The race opens the international season allowing runners to escape wintery conditions in Europe, with mid-summer temperatures often approaching – and sometimes exceeding – 40° Celsius.

“Guys and girls love coming to Adelaide for a reason, it’s because they can plan their whole year,” O’Grady said. “They set up for the Classics, for the Giro, for the Tour de France. I think from what I’ve seen recently, certainly watching from the couch, a lot of race organizers seem to be jostling for more gravel [and] more extreme roads and I certainly think, as an old biker [former pro] moreover, he may start to have a little too much.

“I think it’s just a really good balance and it’s something I would try to keep consistent. We want teams to come down and enjoy their time, not go home with broken collarbones. It’s a juggling act.”

Teams and timing

The Women’s Tour Down Under may be one of four new events added to the Women’s WorldTour calendar in 2023, but it also adds to considerable growth this season, with the Women’s Tour de France among the races added to the calendar. .

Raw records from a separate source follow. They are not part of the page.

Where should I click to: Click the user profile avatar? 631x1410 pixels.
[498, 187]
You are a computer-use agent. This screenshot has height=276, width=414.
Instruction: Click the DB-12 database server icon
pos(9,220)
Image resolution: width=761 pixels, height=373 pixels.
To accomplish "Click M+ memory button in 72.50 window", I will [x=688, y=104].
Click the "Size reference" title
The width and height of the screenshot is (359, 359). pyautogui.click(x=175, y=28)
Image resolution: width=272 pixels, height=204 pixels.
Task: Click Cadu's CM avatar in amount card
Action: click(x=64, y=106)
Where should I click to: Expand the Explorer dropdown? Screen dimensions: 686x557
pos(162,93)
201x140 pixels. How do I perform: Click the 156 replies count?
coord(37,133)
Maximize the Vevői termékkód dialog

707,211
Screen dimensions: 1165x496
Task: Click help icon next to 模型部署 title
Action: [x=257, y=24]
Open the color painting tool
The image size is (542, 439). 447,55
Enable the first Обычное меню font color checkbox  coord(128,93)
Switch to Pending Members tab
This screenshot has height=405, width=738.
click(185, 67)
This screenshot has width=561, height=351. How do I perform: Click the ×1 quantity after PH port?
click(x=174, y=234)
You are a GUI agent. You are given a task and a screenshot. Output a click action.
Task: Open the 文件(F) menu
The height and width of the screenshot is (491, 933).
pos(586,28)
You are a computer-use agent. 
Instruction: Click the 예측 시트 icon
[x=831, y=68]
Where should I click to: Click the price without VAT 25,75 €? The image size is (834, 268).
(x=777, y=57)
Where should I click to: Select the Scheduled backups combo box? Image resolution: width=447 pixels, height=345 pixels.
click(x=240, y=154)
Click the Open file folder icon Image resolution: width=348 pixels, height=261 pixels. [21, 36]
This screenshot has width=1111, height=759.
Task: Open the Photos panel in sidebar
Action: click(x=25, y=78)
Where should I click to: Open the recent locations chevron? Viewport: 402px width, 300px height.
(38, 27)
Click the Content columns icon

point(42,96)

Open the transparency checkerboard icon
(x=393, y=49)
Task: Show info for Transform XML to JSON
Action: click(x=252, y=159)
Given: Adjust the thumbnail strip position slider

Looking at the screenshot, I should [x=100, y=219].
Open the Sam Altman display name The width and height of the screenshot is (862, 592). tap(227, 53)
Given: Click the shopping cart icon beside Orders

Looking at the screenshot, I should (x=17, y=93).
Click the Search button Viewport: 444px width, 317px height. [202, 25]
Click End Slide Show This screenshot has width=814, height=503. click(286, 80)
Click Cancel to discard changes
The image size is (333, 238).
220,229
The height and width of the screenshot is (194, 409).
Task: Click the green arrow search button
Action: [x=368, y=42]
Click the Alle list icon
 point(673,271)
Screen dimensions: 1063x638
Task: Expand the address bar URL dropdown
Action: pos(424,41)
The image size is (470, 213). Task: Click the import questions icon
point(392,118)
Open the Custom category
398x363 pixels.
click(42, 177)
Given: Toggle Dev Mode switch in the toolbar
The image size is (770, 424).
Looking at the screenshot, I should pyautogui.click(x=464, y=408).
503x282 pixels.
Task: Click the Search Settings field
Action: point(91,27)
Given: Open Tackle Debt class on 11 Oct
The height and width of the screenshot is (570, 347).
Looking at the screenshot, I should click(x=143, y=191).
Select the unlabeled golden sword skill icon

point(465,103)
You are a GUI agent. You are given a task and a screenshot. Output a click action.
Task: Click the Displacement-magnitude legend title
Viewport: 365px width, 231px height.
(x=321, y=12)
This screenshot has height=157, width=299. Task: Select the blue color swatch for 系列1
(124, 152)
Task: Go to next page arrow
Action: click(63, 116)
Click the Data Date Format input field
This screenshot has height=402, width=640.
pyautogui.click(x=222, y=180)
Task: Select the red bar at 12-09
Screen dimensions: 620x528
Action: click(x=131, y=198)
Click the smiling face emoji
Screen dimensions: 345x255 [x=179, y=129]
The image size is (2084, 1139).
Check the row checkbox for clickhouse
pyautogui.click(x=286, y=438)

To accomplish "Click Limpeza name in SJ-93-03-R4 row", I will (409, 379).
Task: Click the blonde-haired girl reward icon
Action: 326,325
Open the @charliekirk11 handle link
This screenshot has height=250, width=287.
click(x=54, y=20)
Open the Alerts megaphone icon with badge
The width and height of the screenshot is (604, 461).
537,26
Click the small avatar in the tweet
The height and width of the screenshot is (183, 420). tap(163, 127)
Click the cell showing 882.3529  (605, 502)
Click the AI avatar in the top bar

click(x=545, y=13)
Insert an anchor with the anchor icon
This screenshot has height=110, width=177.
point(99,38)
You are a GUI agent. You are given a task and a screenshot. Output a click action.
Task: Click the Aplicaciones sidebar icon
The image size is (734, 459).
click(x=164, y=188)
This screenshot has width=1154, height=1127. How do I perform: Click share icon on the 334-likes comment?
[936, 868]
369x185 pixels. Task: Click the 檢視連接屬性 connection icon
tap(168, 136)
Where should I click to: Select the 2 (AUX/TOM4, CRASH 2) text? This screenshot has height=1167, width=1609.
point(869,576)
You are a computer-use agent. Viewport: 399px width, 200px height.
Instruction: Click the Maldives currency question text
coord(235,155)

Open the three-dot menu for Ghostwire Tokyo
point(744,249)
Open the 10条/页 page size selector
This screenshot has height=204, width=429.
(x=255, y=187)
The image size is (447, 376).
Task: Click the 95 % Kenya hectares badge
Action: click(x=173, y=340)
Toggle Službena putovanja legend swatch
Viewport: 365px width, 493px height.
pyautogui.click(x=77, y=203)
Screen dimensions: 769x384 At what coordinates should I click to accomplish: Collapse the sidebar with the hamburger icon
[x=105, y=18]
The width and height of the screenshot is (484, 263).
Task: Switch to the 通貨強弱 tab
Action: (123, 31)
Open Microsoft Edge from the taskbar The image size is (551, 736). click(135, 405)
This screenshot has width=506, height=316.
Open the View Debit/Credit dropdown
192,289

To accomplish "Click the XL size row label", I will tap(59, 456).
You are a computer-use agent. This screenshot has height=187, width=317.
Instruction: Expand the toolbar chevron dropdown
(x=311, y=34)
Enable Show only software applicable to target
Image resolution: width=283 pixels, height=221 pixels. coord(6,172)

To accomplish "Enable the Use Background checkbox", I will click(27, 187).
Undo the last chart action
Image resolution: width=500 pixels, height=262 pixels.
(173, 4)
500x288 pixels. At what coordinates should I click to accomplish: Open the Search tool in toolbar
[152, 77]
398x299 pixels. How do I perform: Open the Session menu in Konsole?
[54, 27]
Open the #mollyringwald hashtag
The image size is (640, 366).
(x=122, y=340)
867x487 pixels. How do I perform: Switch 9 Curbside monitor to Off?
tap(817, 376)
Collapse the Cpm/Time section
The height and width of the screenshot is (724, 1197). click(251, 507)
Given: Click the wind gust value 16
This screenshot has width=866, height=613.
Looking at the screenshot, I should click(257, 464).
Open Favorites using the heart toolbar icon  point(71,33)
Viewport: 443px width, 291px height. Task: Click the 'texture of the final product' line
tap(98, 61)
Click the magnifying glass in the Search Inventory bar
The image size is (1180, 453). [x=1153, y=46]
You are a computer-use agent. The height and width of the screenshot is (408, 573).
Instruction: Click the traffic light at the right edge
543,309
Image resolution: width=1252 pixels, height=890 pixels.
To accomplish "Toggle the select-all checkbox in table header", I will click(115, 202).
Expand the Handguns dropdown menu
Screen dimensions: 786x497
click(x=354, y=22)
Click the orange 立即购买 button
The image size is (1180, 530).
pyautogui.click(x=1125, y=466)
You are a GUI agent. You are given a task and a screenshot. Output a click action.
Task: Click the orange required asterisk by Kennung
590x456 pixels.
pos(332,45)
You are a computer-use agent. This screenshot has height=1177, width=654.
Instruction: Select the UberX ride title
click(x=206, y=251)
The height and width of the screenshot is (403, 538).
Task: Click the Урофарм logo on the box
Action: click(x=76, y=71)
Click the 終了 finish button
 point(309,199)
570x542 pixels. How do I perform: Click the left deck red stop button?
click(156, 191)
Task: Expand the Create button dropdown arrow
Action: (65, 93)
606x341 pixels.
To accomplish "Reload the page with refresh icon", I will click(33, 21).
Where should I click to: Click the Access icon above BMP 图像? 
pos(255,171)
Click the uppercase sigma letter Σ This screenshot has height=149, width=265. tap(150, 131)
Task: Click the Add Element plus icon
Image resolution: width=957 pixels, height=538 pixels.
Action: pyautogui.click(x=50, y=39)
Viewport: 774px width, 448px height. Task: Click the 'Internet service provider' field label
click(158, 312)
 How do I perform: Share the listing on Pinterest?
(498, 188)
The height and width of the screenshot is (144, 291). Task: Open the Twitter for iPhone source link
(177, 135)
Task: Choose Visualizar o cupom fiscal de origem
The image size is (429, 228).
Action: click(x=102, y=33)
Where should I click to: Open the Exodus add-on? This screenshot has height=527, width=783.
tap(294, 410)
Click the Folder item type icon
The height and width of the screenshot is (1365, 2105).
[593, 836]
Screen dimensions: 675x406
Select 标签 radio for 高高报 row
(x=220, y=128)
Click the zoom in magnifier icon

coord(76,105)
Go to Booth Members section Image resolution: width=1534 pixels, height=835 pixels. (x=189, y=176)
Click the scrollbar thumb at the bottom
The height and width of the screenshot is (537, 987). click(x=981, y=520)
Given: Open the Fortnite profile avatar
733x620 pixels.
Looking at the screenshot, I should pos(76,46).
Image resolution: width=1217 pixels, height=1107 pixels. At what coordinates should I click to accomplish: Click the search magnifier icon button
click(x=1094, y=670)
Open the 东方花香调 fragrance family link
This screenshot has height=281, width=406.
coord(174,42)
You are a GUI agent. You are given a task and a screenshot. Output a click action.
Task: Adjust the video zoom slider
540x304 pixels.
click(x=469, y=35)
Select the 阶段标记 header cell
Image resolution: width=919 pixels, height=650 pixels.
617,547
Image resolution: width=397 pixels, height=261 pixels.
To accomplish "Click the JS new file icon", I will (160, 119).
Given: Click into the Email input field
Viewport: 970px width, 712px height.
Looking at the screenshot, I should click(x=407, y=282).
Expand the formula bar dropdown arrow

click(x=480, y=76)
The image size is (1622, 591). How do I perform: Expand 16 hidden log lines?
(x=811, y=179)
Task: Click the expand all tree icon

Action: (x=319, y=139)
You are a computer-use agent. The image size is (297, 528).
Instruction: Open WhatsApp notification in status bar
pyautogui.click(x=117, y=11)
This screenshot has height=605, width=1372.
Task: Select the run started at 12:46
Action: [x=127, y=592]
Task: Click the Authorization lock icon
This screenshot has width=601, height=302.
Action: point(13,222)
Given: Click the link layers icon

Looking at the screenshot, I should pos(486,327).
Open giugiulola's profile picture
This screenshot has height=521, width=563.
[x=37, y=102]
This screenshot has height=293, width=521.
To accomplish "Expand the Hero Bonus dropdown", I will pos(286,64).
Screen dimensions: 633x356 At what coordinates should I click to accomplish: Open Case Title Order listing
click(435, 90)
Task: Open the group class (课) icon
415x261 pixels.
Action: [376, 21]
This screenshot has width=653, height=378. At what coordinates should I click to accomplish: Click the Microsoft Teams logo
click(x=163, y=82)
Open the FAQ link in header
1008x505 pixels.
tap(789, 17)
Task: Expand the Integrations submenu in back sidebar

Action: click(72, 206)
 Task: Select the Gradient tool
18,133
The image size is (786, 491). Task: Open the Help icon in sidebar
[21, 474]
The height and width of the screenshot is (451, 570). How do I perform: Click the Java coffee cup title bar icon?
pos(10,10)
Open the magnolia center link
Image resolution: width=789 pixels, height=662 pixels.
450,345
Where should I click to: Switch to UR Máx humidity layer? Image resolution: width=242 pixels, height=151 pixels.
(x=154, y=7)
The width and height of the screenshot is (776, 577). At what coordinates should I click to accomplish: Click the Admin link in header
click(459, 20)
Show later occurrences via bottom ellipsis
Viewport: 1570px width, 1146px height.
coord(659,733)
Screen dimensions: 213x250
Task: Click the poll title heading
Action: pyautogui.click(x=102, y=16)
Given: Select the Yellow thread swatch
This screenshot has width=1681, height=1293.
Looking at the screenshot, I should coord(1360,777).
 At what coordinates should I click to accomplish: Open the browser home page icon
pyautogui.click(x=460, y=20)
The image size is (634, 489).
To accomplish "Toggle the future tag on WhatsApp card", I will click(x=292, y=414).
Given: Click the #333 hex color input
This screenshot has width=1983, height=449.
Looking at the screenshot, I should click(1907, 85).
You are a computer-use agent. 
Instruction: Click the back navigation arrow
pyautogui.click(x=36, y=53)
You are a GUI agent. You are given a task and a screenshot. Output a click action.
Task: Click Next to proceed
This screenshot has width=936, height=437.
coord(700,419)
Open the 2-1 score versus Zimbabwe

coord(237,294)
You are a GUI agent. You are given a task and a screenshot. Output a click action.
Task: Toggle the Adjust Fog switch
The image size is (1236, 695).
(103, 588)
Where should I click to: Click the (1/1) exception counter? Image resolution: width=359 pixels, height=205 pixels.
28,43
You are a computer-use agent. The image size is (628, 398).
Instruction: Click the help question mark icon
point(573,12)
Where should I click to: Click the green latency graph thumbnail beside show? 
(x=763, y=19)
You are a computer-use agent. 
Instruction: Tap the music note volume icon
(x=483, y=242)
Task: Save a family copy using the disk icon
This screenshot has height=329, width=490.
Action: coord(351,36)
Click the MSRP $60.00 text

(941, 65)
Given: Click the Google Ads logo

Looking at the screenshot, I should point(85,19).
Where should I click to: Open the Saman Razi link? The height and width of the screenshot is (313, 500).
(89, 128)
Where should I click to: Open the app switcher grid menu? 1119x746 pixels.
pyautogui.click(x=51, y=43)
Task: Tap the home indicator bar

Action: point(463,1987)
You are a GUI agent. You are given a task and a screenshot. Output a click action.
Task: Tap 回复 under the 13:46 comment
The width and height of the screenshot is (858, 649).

“Women are absolutely showing it right now,” O’Grady said. “It’s been amazing, but it’s been very rapid growth, hard to follow, not [just] for event organizers, but also for teams – providing enough riders in the team, logistics, equipment.

“Everything is going so fast. So we’re happy to be in there and we’re lucky to have a state government that is so supportive with investments in women’s cycling and great sponsors and stakeholders. I think the time has come [to join the Women’s WorldTour] and hopefully we can make it even bigger and better in the future as more women’s WorldTour teams join us.

Lineups even in the top women’s WorldTour teams are far smaller than in men’s, and UCI President David Lappartient warned earlier this year that an imbalance was beginning to appear between the number of riders and teams and schedule.

Still, the Tour Down Under expects good turnout as, even without the extra points on offer that a move to the Women’s WorldTour will bring, the women’s race has already attracted a strong showing from the front rows.

“The announcement is only very recent, so obviously we haven’t spoken with all the teams,” O’Grady said. “But [as] our position in the calendar is so unique and we’re going to be the very first race of the season, you’d like to think most of the teams would be fresh and the riders would be pretty excited.

“I know a lot of teams and riders have already come to Australia to train and lay the groundwork for their season, so hopefully now, as the Women’s WorldTour grows, more and more big teams are going to kind of duplicate each other and everyone is happy to come to Adelaide to kick off their season.”

As a Women’s WorldTour race, all the top teams will receive race invites, but will they all come?

“I imagine so,” O’Grady said. “I think that’s one of our roles now as a team, we have to get in touch with all these teams. And again, I hope we shouldn’t have to try too hard. to lure them here, that they would like to come down – there are Women’s WorldTour points to be earned.